3. Complexity – Distressed assets in town centres are usually failing due to several factors. This can include occupier uncertainty surrounding out of centre development and a shift in focus towards higher order centres, unsustainable business rates, expensive parking, poor urban realm, a lack of identity and multiple ownerships. Addressing these issues can be complex.

4. Ambiguity – The traditional focus on retail uses within town centres (i.e. individual units being within A1 Use Class) has made it difficult for landlords and investors to respond quickly to demand from alternative end users such as café and leisure uses. There remains considerable ambiguity as to whether local authorities will approve changes of use away from retail and within a timeframe that meets occupier demand.

1. Vision – We work with landlords, investors and local authorities to help identify opportunities for the redevelopment and repurposing of assets. This is informed by analysis of how town centres function, what uses are lacking (informed by gap analysis), whether there are opportunities for placemaking and what the options are for securing improvements through the planning system (acknowledging the wider commercial factors that also influence town centre opportunities).

2. Understanding – Once a vision is defined, it is important to understand the baseline position from which a strategy will evolve. Our work includes pre-purchase due diligence reviews (for example assessment of existing and committed competing schemes), feasibility studies focusing on opportunities for redevelopment / repurposing and wider placemaking, planning policy framework review to assess flexibility and analysis of the political backdrop to decision making.

3. Clarity – Our role is to provide researched evidence and intelligence, and a robust understanding of the issues affecting an asset and the town centre within which it is situated. This provides clarity as to what can be achieved.
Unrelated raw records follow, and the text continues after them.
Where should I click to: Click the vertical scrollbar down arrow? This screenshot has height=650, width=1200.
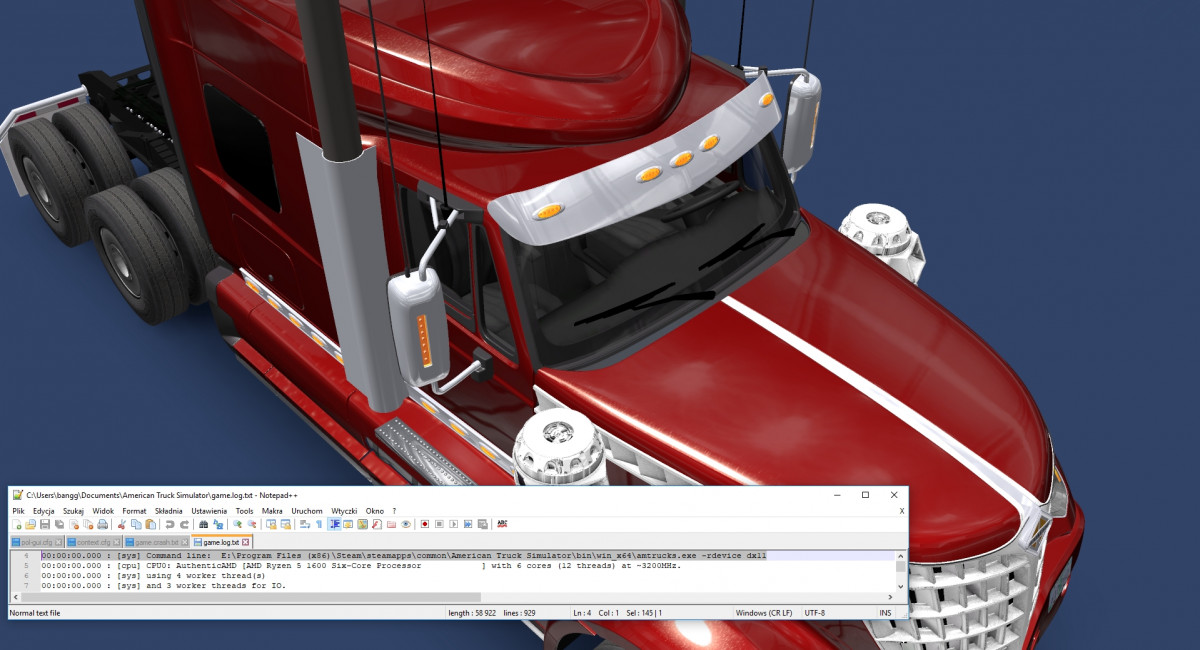coord(901,587)
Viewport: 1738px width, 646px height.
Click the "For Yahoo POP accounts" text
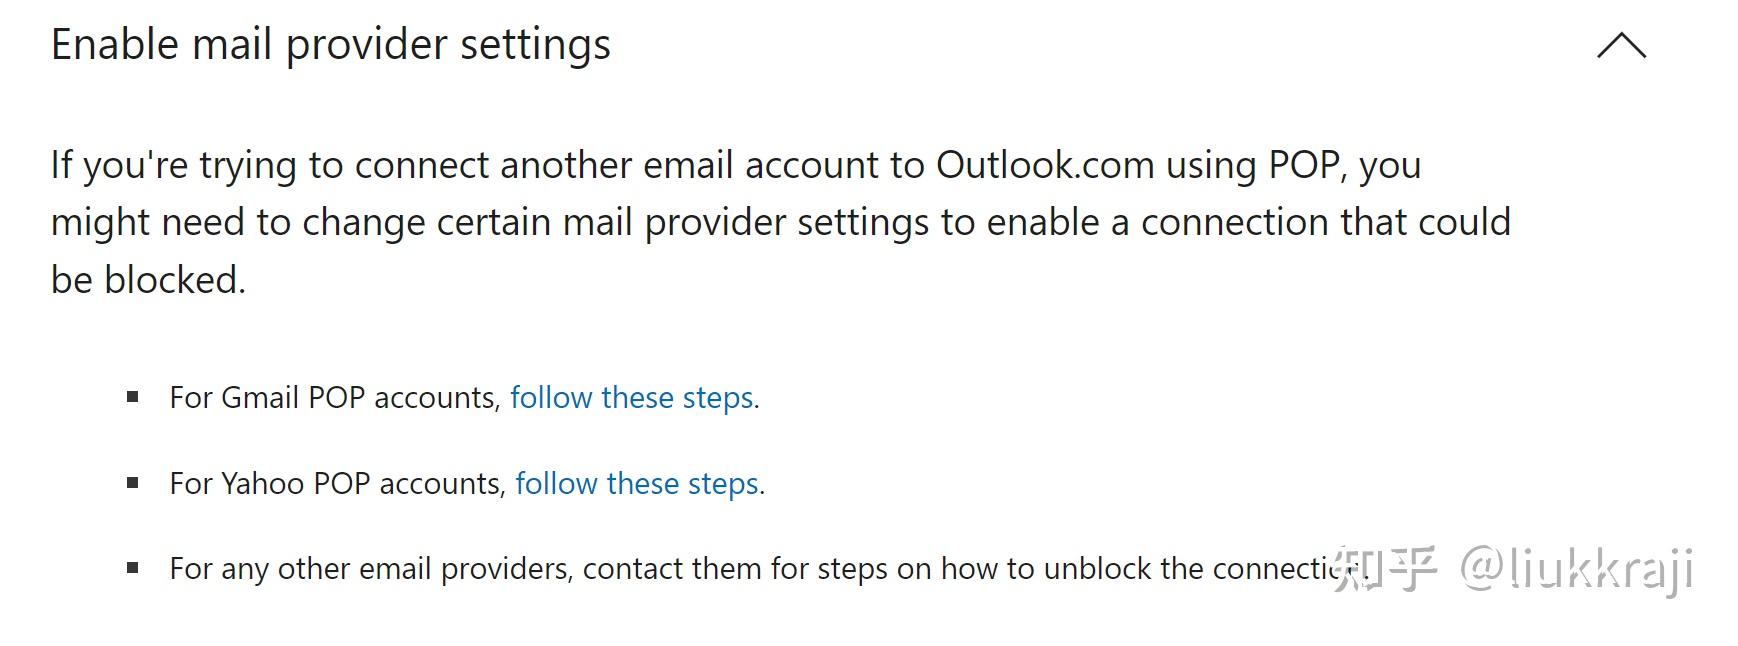click(337, 484)
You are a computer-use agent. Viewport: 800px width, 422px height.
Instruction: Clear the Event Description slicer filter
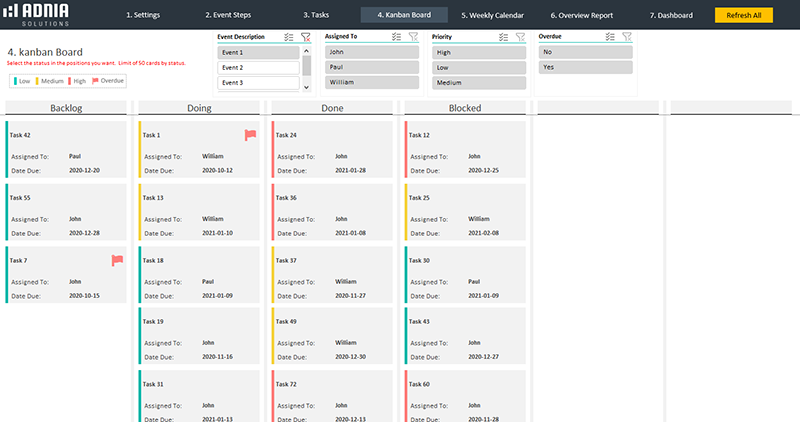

4. Agility – Vital and viable town centres require a flexible framework within which stakeholders have confidence to invest in the town centre and respond quickly to shifts in consumer and occupier demand. In an era of disruptive technology, it is vital that town centres remain relevant. To achieve this, they need to be agile – this can be accomplished through working with local authorities to shape development plans and influence town centre masterplans, strategies and frameworks.